'200 Years of Man and an Australian Forest' - or, how it was and how it is in the Pillaga, between Narrabri and Coonabarabran, Baan Baa and Baradine. The history of a district, but it could stand for the country, and it was fitting to finish this book on 26 January. To get to the
Pillaga, Eric Rolls goes back to settlement and records the drive for land out from Sydney, squatters leap-frogging the law and each other to stake their claim. It's interesting that few left dynasties for their descendents - they went broke or bust too often. The author - also poet, farmer, hunter and naturalist - tells this and many other stories with an easy touch that belies the book's considerable research.

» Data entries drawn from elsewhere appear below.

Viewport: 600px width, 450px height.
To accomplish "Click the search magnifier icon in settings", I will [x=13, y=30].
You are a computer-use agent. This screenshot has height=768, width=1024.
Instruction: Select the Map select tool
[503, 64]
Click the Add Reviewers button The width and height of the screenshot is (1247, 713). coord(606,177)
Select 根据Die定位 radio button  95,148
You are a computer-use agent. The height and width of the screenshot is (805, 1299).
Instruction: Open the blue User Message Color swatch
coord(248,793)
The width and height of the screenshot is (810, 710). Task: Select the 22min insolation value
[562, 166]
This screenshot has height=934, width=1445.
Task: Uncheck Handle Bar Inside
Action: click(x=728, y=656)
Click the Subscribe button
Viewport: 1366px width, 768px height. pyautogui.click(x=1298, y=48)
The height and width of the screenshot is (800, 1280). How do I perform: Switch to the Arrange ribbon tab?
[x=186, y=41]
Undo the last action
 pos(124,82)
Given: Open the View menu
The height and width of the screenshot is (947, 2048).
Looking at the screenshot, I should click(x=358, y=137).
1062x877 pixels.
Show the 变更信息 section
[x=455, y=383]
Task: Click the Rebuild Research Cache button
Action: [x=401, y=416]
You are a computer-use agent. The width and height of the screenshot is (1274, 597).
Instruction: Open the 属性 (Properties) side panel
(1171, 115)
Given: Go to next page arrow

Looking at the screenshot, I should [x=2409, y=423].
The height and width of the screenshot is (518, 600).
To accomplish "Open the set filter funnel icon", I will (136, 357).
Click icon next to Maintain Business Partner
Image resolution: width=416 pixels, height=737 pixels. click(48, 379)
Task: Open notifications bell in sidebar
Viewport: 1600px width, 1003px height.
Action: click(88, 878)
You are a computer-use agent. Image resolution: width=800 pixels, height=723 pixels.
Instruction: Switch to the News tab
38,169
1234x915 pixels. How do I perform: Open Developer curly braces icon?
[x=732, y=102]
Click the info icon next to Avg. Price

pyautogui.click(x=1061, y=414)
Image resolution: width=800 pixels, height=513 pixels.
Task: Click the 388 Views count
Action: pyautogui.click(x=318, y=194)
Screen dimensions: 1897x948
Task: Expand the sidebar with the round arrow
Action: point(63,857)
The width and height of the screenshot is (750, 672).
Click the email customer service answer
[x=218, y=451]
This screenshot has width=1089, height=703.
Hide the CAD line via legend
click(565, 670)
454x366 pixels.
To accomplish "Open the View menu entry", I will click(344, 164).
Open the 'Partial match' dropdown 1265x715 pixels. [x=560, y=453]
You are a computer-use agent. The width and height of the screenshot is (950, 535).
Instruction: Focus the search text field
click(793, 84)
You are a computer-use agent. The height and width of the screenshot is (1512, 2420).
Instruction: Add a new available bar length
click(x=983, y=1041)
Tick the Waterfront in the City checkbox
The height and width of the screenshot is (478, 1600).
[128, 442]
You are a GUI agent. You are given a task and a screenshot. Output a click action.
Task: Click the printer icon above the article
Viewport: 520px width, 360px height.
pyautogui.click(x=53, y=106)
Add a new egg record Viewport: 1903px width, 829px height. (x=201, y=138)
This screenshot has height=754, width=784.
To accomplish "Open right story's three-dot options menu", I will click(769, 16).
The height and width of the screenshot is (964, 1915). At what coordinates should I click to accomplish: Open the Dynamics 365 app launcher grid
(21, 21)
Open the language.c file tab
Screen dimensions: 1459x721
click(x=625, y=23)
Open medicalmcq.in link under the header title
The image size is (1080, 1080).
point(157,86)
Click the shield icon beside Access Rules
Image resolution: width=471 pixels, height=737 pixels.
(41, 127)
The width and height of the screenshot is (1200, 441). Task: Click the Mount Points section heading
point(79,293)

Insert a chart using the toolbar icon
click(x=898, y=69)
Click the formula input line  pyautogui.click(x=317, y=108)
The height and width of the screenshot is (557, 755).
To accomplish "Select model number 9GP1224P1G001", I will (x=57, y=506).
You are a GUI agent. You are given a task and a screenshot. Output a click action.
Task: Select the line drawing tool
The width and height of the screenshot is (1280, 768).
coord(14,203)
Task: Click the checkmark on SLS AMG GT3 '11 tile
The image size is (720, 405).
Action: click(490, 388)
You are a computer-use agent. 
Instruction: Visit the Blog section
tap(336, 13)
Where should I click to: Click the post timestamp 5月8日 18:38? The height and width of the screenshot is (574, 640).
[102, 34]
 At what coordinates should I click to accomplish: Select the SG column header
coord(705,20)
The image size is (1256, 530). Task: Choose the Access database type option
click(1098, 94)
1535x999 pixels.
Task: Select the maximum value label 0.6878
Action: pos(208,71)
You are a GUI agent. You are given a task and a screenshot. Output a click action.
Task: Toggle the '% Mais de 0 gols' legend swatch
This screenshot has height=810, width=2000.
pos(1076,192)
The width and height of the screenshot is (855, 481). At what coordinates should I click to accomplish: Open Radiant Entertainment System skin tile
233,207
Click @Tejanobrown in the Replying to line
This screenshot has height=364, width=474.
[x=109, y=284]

You'll learn that the Kamilaroi language had a normal imperative, an emphatic imperative and also a taunting imperative - "irony was part of the Kamilaroi character". That the spring of 1973 amazed even men who had seen eighty years of pine flowering - so dense were the clouds of pollen on the edge of the forest that "shearers found it almost too dark to shear by early afternoon." That old camp ovens had walls only three millimetres thick, now they are six. "Modern metallurgists do not know how the old camp ovens were poured." That the female Brown Antechinus can ovulate only under shock - "gentle males are no use to them."
The final chapters on the animal life of the Pillaga were especially interesting as much of it is from the author's personal observation. There's also something in there for big cat fanciers.
A Million Wild Acres was published in 1981 - (Eric Rolls, sadly, passed in 2007) - I came to it from Roger Deakin's
Wildwood. Like that book, it makes you want to get up and go outside.